Reports that a Los Angeles track coach and former Olympic hurdler is accused of sexually assaulting more than 30 athletes over 44 years are grim reminders of the need for strict oversight to guard against predatory coaches.
Conrad Mainwaring was arrested Wednesday and charged with sexual battery in connection with an incident in 2016 when he sexually assaulted a male college athlete “under the guise of physical therapy and metal focus training,” according to police. Mainwaring, 67, competed for Antigua in the 1976 Olympics as a hurdler. He has coached high school and college track and field athletes and has been accused of sexually abusing more than 30 males over the course of 44 years. Some of his alleged victims were teenagers and the youngest was allegedly 14 when the abuse occurred.
Mainwaring is alleged to have used his Olympic credentials and status as a prominent private track coach to manipulate athletes and sexually abuse them. One Los Angeles Police Department detective noted that Mainwaring was “using his position as a coach with athletes who are so focused and driven to be perfect at their craft that he was able to victimize them without them even realizing it.”

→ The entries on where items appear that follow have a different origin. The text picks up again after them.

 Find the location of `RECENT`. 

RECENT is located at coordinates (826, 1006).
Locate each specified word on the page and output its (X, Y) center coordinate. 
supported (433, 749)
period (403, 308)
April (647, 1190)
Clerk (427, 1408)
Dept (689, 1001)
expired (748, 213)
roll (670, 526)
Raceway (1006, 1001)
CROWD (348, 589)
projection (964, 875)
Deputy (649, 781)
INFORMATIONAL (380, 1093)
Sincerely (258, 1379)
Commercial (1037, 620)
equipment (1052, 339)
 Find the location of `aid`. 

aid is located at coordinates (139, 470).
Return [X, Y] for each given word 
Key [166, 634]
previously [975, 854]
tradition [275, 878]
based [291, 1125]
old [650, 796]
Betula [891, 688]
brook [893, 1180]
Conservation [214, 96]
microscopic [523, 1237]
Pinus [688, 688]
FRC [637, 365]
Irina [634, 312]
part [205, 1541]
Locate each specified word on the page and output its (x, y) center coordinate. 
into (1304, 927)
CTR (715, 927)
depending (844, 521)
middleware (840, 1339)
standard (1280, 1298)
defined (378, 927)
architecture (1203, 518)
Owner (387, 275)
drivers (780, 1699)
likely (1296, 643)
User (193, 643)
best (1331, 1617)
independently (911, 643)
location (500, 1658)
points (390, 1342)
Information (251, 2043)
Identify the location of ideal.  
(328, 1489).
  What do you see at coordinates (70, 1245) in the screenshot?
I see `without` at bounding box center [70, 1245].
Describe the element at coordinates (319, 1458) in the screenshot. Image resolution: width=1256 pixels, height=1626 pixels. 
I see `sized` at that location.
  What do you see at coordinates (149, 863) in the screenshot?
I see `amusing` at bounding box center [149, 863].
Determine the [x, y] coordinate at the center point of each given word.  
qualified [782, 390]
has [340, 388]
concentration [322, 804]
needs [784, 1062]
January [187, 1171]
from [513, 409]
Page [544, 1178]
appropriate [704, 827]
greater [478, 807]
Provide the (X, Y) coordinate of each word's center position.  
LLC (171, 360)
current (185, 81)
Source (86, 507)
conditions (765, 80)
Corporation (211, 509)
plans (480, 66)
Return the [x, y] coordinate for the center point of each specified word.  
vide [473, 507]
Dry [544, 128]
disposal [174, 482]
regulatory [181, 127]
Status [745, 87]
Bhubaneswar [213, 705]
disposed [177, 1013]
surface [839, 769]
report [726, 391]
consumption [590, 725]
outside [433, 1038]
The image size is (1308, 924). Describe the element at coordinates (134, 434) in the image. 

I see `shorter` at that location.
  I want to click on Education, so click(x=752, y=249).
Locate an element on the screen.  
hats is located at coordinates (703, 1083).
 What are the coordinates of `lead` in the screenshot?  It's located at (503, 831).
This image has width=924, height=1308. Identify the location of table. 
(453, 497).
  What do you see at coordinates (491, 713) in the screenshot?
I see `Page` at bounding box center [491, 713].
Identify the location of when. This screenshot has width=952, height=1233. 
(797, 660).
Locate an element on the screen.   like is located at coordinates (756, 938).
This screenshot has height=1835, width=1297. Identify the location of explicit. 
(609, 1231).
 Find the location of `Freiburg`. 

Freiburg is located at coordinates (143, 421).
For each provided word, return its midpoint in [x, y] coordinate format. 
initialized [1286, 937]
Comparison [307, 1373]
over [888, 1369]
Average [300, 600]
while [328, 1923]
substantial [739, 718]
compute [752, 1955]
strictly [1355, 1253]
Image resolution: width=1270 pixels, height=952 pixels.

We have seen this too often in recent years, including in scandals involving USA Swimming, USA Gymnastics, and Ohio State athletes, to name a few. Those tragic scandals involved perpetrators who used young athletes’ athletic aspirations to manipulate and abuse them. But they also involved institutional cover-up, as adults in position of authority allegedly knew of abuse and did nothing to stop it or protect the athletes.
It is too early to tell who knew what and when regarding Mainwaring, although at least one school, UCLA, reportedly confirmed that Mainwaring was barred from campus in 2016. Regardless, any institutions at which Mainwaring coached athletes deserve a great deal of scrutiny for their oversight, or lack of it, regarding Mainwaring.